DE NOTRE CORRESPONDANTE
SUR LES 2,1 millions d’enfants de moins de 15 ans infectés par le VIH dans le monde, 90 % vivent en Afrique sub-saharienne ou le chevauchement de l’infection par le VIH et du paludisme impose un double fardeau.
La thérapie antirétrovirale (ARV) chez les enfants comporte au moins 3 médicaments : deux inhibiteurs nucléosidiques de la transcriptase inverse (INTI) combinés à un inhibiteur non-nucléosidique de la transcriptase inverse (INNTI) ou a un inhibiteur de protéase (IP). Dans les pays en développement, les combinaisons INTI/INNTI sont les thérapies de première ligne en raison de leur coût relativement bas.
Une précédente étude randomisée a montré que la thérapie ARV basée sur deux inhibiteurs de protéase, lopinavir et ritonavir, entraîne une plus grande suppression virale chez les enfants, comparé à la thérapie basée sur un INNTI.
Par ailleurs, on a montré que les inhibiteurs de protéase sont actifs in vitro contre Plasmodium falciparum, le principal agent du paludisme en Afrique.
Dès lors, la thérapie ARV basée sur le lopinavir-ritonavir pourrait-elle offrir l’avantage de réduire l’incidence du paludisme chez les enfants ?
Achan et coll. ont examiné cette question dans une étude randomisée en Ouganda. Ainsi, 170 enfants infectés par le VIH (âgés de moins de 6 ans) ont été randomisés à recevoir la thérapie ARV comprenant 2 INTI (lamivudine et zidovudine ; en cas d’anémie, la zidovudine est remplacée par la stavudine ou l’abacavir) et soit lopinavir-ritonavir soit un INNTI (névirapine pour les moins de 3 ans, éfavirenz pour les plus de 3 ans).
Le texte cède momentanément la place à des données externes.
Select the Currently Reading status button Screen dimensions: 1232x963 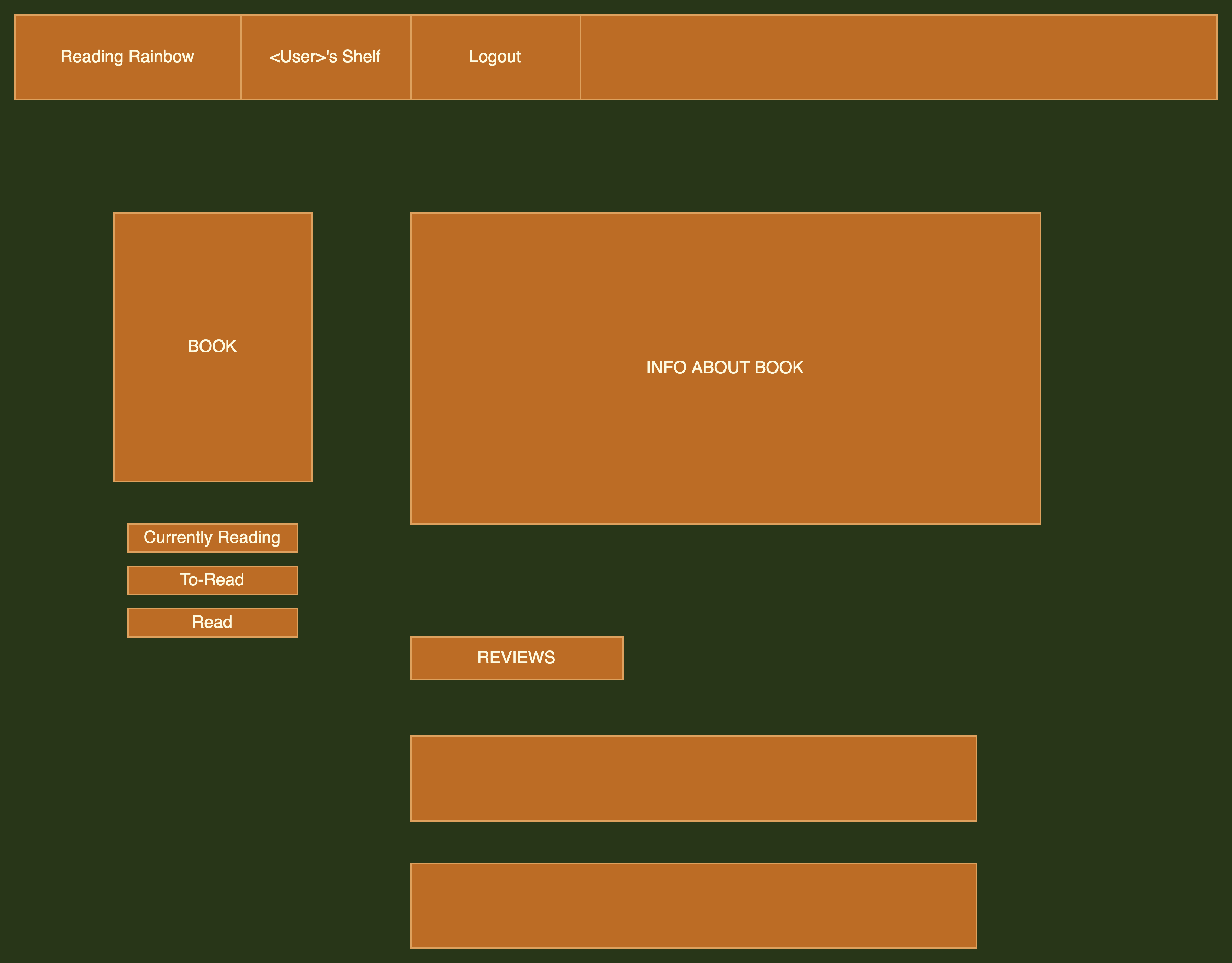tap(213, 537)
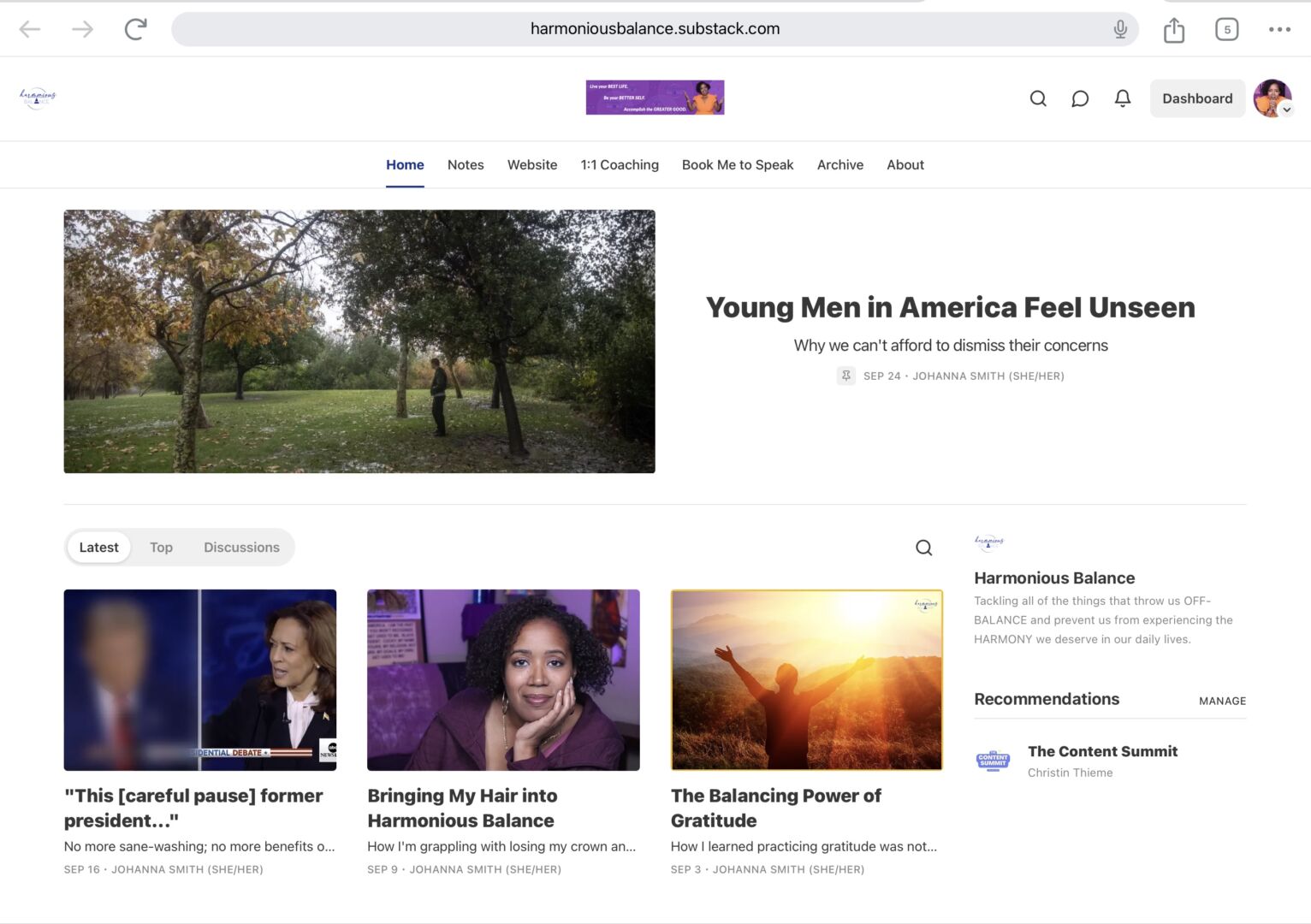Click the Dashboard button
The height and width of the screenshot is (924, 1311).
pyautogui.click(x=1196, y=98)
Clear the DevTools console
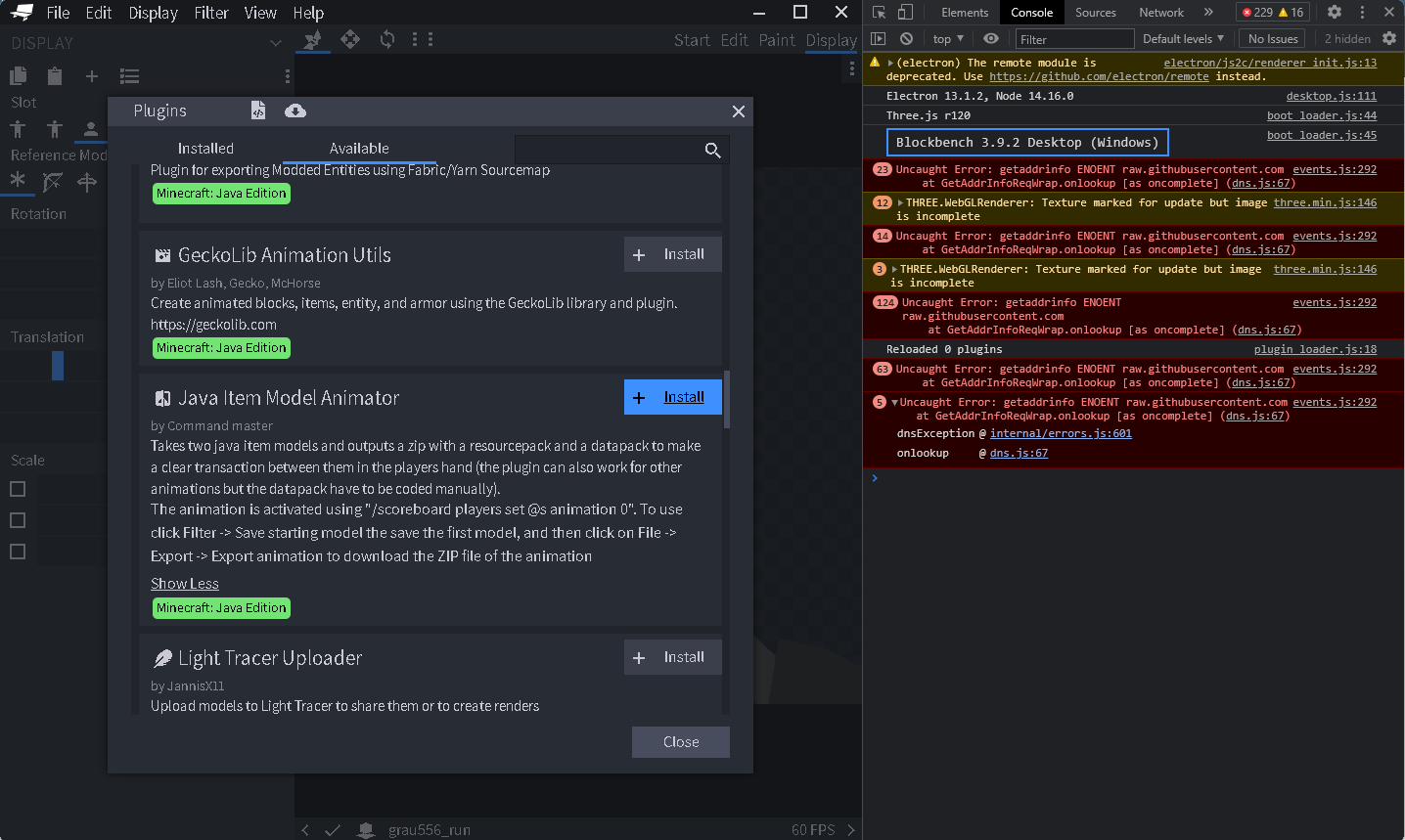The width and height of the screenshot is (1405, 840). coord(906,38)
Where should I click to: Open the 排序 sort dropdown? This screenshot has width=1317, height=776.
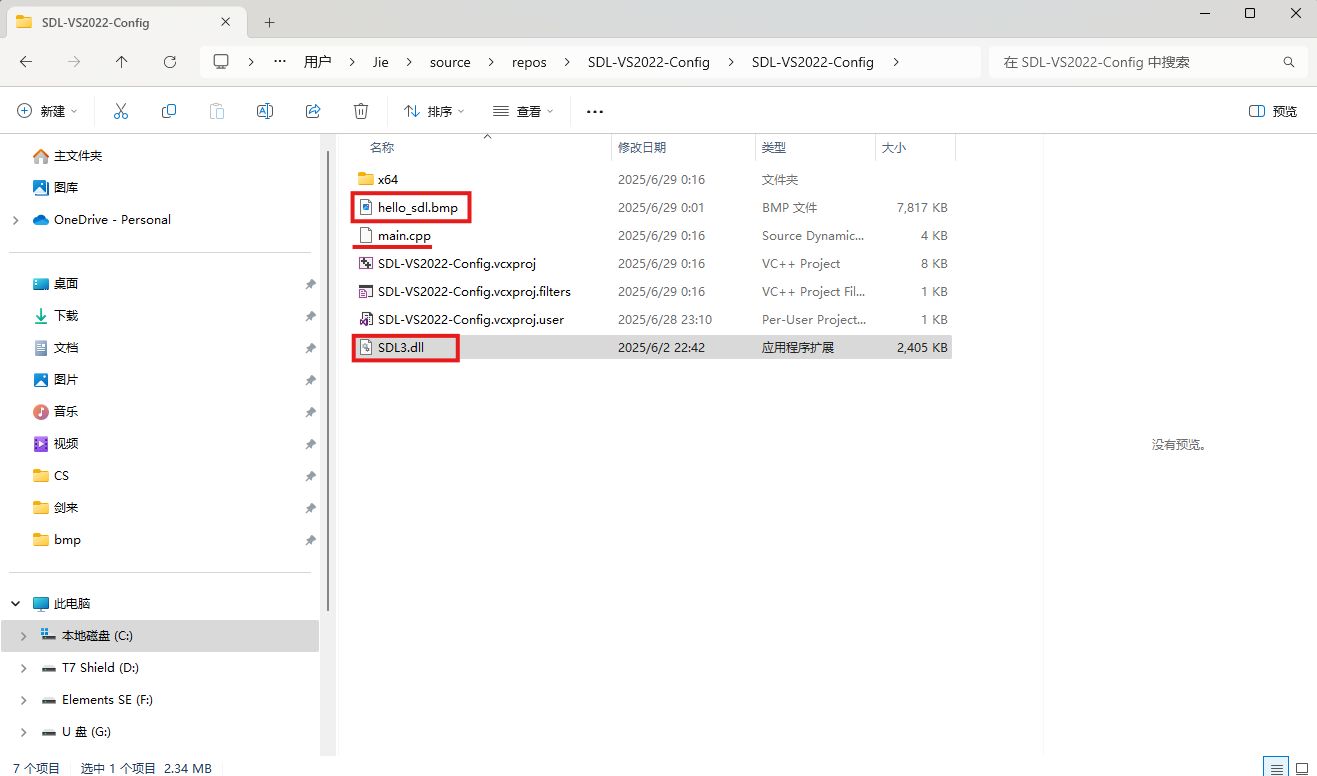[x=432, y=111]
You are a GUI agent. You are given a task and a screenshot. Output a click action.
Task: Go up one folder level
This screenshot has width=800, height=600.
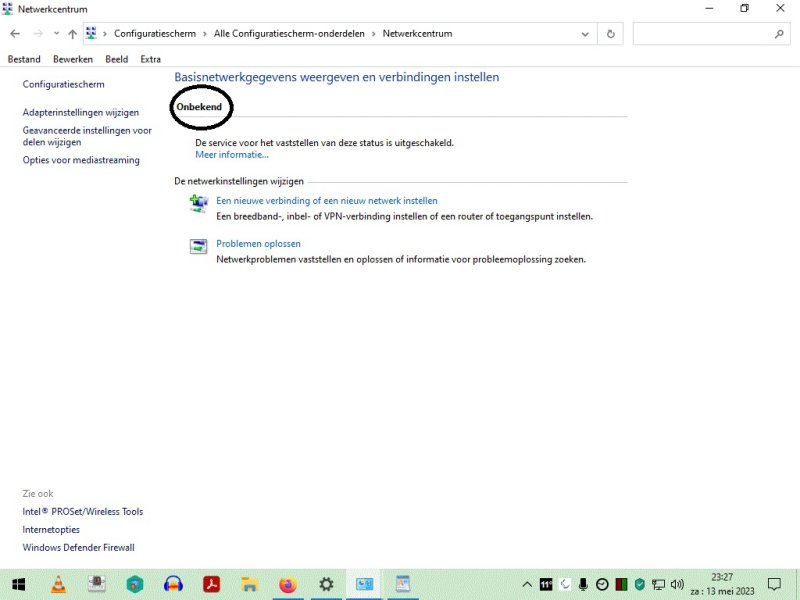(x=72, y=34)
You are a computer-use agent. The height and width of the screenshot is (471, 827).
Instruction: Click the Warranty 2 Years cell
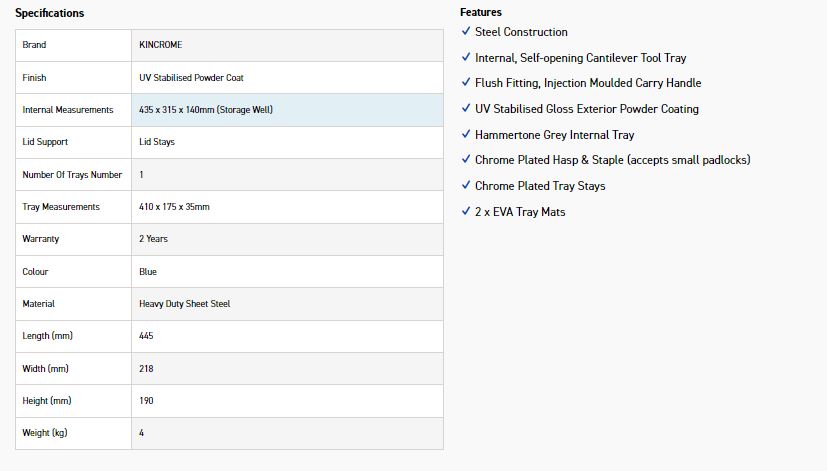click(x=287, y=239)

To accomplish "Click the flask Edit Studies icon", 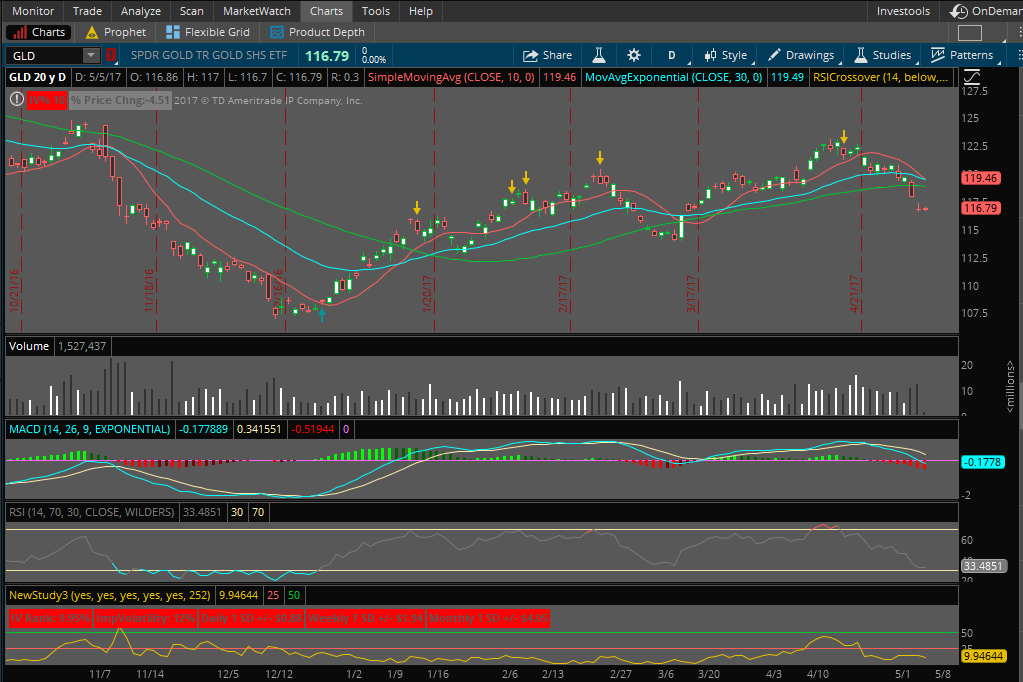I will 600,55.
Les enfants recevaient par ailleurs une moustiquaire imprégnée d’insecticide pour protéger le lit, un récipient pour stocker l’eau, des multivitamines, et une prophylaxie antipaludique par triméthoprime-sulfaméthoxazole. Ils étaient suivis régulièrement (pendant 6 mois à 2 ans) et tout épisode palustre non compliqué était traité par artéméther-luméfantrine, le traitement antipaludique de choix en Ouganda.
Les résultats montrent que malgré ces mesures, le risque de développer un premier épisode de paludisme dans les 6 mois du traitement anti-VIH est de 40 % chez ces enfants dans le groupe lopinavir-ritonavir, et de 52 % dans le groupe INNTI.
Ascension des taux sanguins de luméfantrine.
Toutefois, la thérapie ARV basée sur le lopinavir-ritonavir réduit de 41 % le taux de paludisme chez ces enfants (1,32 contre 2,25 épisodes par personne-année).
Cette baisse est principalement due à une réduction du risque de paludisme récurrent après traitement antipaludique (par artéméther-luméfantrine), avec 28 % de récurrence palustre dans le groupe lopinavir-ritonavir, contre 54 % dans le groupe INNTI durant une période de deux mois.
L’effet protecteur de l’association lopinavir-ritonavir contre le paludisme semble ainsi provenir principalement d’un effet sur l’exposition à la luméfantrine. Les taux sanguins de luméfantrine 7 jours après le traitement antipaludique sont plus élevés dans le groupe lopinavir-ritonavir, et des taux de luméfantrine supérieurs à 300 mg dans ce groupe sont associés à une réduction de plus de 85 % du risque de récurrence paludique.
Il est possible que ces inhibiteurs de protéase inhibent la dégradation de la luméfantrine, prolongeant son effet prophylactique post-thérapeutique, ou qu’il y ait une synergie antipaludique entre le luméfantrine et le lopinavir. Les futures études devront préciser pourquoi cette combinaison thérapeutique est protectrice.
« Puisque cette combinaison d’antiprotéases semble plus efficace pour traiter le VIH par rapport aux INNRTs, et qu’elle protège contre la récurrence du paludisme, elle mérite d’être considérée chez les enfants vivant dans les régions ou le paludisme est endémique », déclare dans un communiqué le Dr Lynne Mofenson, directrice de la branche sida Pédiatrique, Adolescent et Maternel du NICHHD, l’Institut du NIH américain qui a sponsorisé cette étude.
Toutefois, les auteurs continuent de suivre cette cohorte de façon à évaluer l’efficacité à long terme des deux thérapies ARV chez ces enfants.
Le coût décroissant des antiprotéases, et la disponibilité d’une nouvelle formulation lopinavir-ritonavir qui n’a pas besoin d’être réfrigérée, pourraient abolir les obstacles à leur utilisation dans les pays pauvres.
Achan et coll., N Engl J Med, 29 novembre 2012.